*** RECORDS FOR THE TASK ***
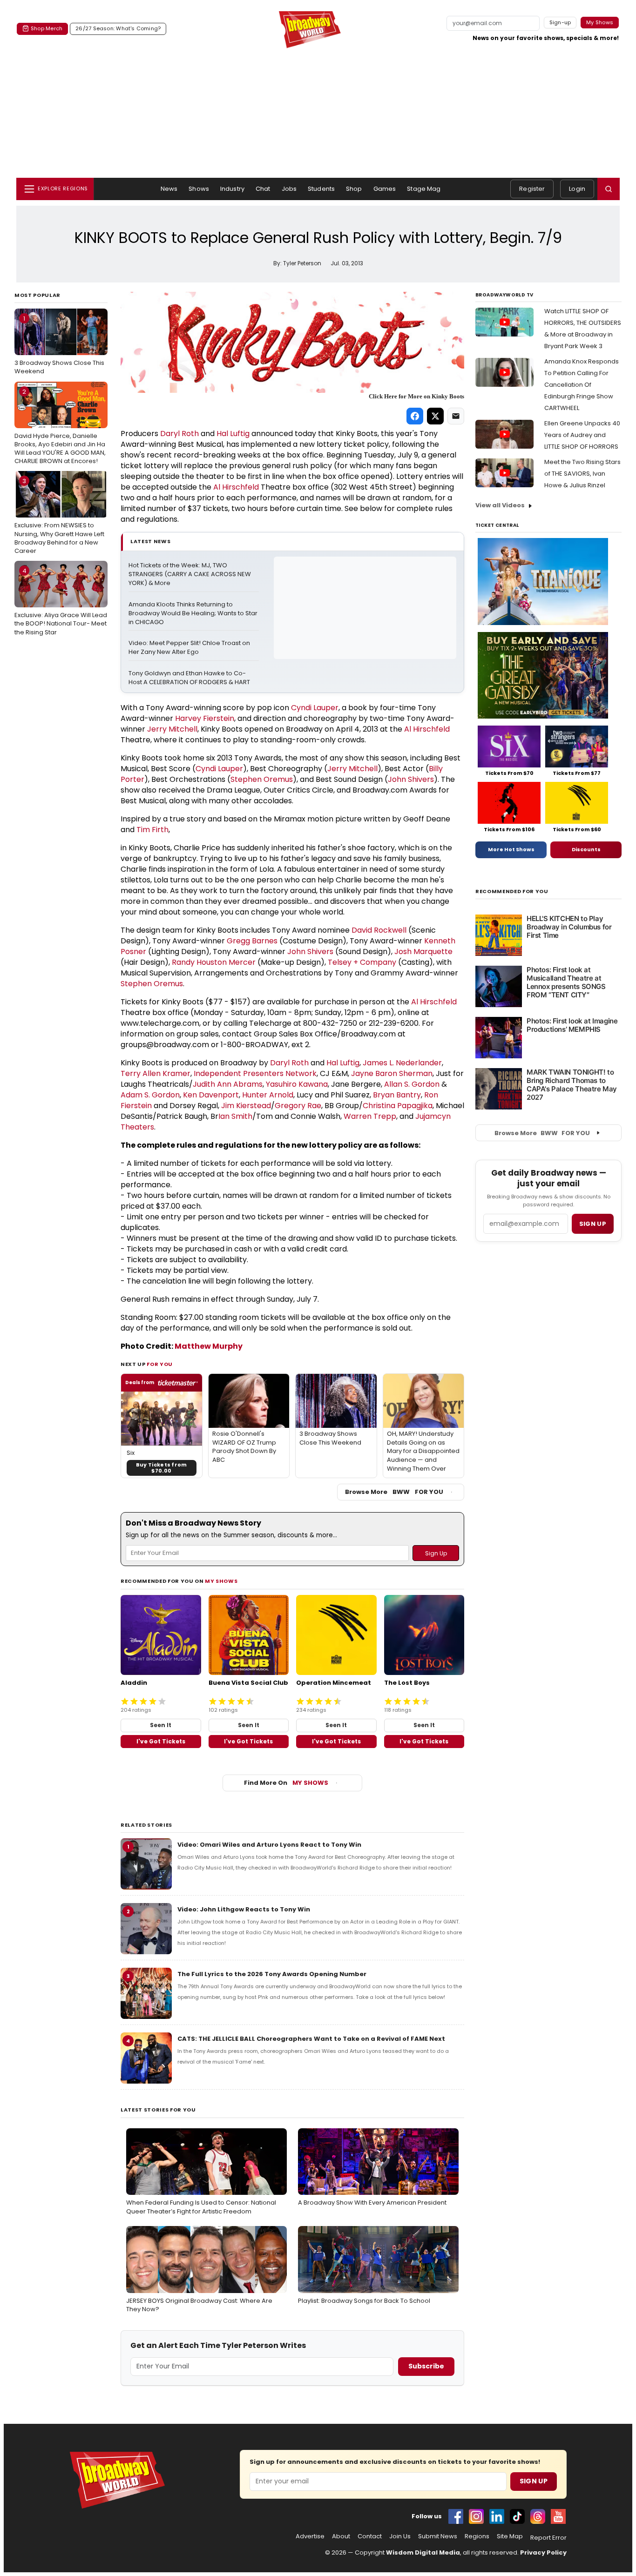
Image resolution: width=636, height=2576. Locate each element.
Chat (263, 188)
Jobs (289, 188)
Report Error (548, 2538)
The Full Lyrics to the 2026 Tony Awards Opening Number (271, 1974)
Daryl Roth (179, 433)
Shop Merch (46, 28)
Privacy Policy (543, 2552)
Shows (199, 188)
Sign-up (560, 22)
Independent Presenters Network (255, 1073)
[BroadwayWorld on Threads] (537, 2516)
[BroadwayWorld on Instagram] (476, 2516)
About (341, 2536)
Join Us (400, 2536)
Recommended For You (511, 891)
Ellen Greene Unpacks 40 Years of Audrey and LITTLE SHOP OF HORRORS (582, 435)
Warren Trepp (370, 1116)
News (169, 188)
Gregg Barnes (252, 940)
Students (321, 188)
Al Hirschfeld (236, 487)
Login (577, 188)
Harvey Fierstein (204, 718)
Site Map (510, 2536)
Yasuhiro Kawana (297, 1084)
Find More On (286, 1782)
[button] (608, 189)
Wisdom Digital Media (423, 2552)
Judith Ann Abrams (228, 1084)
*** End of RECORDS FOR THE TASK ***
WHAT NEEDS TO BE DONE:
Where an entry contains an image, skip the image and write out the rest exactly.

EXERCISE RESULT:
Image resolution: width=636, height=2576. Locate each element.
Chat (263, 188)
Jobs (289, 188)
Report Error (548, 2538)
The Full Lyrics to the 2026 Tony Awards Opening Number (271, 1974)
Daryl Roth (179, 433)
Shop Merch (46, 28)
Privacy Policy (543, 2552)
Shows (199, 188)
Sign-up (560, 22)
Independent Presenters Network (255, 1073)
[BroadwayWorld on Threads] (537, 2516)
[BroadwayWorld on Instagram] (476, 2516)
About (341, 2536)
Join Us (400, 2536)
Recommended For You (511, 891)
Ellen Greene Unpacks 40 Years of Audrey and LITTLE SHOP OF HORRORS (582, 435)
Warren Trepp (370, 1116)
News (169, 188)
Gregg Barnes (252, 940)
Students (321, 188)
Al Hirschfeld (236, 487)
Login (577, 188)
Harvey Fierstein (204, 718)
Site Map (510, 2536)
Yasuhiro Kawana (297, 1084)
Find More On (286, 1782)
[button] (608, 189)
Wisdom Digital Media (423, 2552)
Judith Ann Abrams (228, 1084)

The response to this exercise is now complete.